▸ **Information shown**
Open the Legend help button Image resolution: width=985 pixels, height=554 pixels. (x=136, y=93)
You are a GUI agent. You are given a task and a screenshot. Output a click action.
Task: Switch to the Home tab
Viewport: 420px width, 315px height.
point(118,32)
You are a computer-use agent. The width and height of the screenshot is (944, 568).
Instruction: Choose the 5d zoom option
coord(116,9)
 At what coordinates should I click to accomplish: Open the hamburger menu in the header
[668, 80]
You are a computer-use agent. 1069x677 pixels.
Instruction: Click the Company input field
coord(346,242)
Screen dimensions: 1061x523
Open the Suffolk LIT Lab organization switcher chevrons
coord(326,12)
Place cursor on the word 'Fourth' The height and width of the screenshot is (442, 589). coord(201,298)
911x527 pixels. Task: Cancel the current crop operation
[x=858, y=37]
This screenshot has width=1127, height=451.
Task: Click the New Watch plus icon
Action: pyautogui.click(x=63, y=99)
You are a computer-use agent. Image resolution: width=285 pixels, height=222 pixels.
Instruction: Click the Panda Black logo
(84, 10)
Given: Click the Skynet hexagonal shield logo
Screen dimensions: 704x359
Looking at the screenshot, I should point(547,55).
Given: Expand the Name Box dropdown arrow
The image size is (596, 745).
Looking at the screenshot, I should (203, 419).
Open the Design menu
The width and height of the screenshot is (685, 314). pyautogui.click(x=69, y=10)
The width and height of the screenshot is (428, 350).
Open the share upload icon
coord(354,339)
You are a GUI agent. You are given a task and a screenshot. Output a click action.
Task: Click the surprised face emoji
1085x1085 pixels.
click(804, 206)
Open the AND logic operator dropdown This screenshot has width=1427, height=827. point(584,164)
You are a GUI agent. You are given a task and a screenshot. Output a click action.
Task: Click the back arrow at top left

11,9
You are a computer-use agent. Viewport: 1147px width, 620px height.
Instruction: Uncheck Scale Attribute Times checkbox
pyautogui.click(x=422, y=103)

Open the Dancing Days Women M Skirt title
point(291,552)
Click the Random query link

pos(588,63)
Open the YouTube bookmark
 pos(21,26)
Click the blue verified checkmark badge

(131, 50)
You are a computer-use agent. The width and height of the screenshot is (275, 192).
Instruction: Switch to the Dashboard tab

▸ **Task to carry out**
Reproduce every item above verbatim, preserving each line as it appears.

▸ **The answer**
Open the Legend help button Image resolution: width=985 pixels, height=554 pixels. (x=136, y=93)
You are a GUI agent. You are given a task and a screenshot. Output a click action.
Task: Switch to the Home tab
Viewport: 420px width, 315px height.
point(118,32)
You are a computer-use agent. The width and height of the screenshot is (944, 568).
Instruction: Choose the 5d zoom option
coord(116,9)
 At what coordinates should I click to accomplish: Open the hamburger menu in the header
[668, 80]
You are a computer-use agent. 1069x677 pixels.
Instruction: Click the Company input field
coord(346,242)
Screen dimensions: 1061x523
Open the Suffolk LIT Lab organization switcher chevrons
coord(326,12)
Place cursor on the word 'Fourth' The height and width of the screenshot is (442, 589). coord(201,298)
911x527 pixels. Task: Cancel the current crop operation
[x=858, y=37]
This screenshot has width=1127, height=451.
Task: Click the New Watch plus icon
Action: pyautogui.click(x=63, y=99)
You are a computer-use agent. Image resolution: width=285 pixels, height=222 pixels.
Instruction: Click the Panda Black logo
(84, 10)
Given: Click the Skynet hexagonal shield logo
Screen dimensions: 704x359
Looking at the screenshot, I should point(547,55).
Given: Expand the Name Box dropdown arrow
The image size is (596, 745).
Looking at the screenshot, I should (203, 419).
Open the Design menu
The width and height of the screenshot is (685, 314). pyautogui.click(x=69, y=10)
The width and height of the screenshot is (428, 350).
Open the share upload icon
coord(354,339)
You are a GUI agent. You are given a task and a screenshot. Output a click action.
Task: Click the surprised face emoji
1085x1085 pixels.
click(804, 206)
Open the AND logic operator dropdown This screenshot has width=1427, height=827. point(584,164)
You are a GUI agent. You are given a task and a screenshot. Output a click action.
Task: Click the back arrow at top left

11,9
You are a computer-use agent. Viewport: 1147px width, 620px height.
Instruction: Uncheck Scale Attribute Times checkbox
pyautogui.click(x=422, y=103)

Open the Dancing Days Women M Skirt title
point(291,552)
Click the Random query link

pos(588,63)
Open the YouTube bookmark
 pos(21,26)
Click the blue verified checkmark badge

(131, 50)
You are a computer-use agent. The width and height of the screenshot is (275, 192).
Instruction: Switch to the Dashboard tab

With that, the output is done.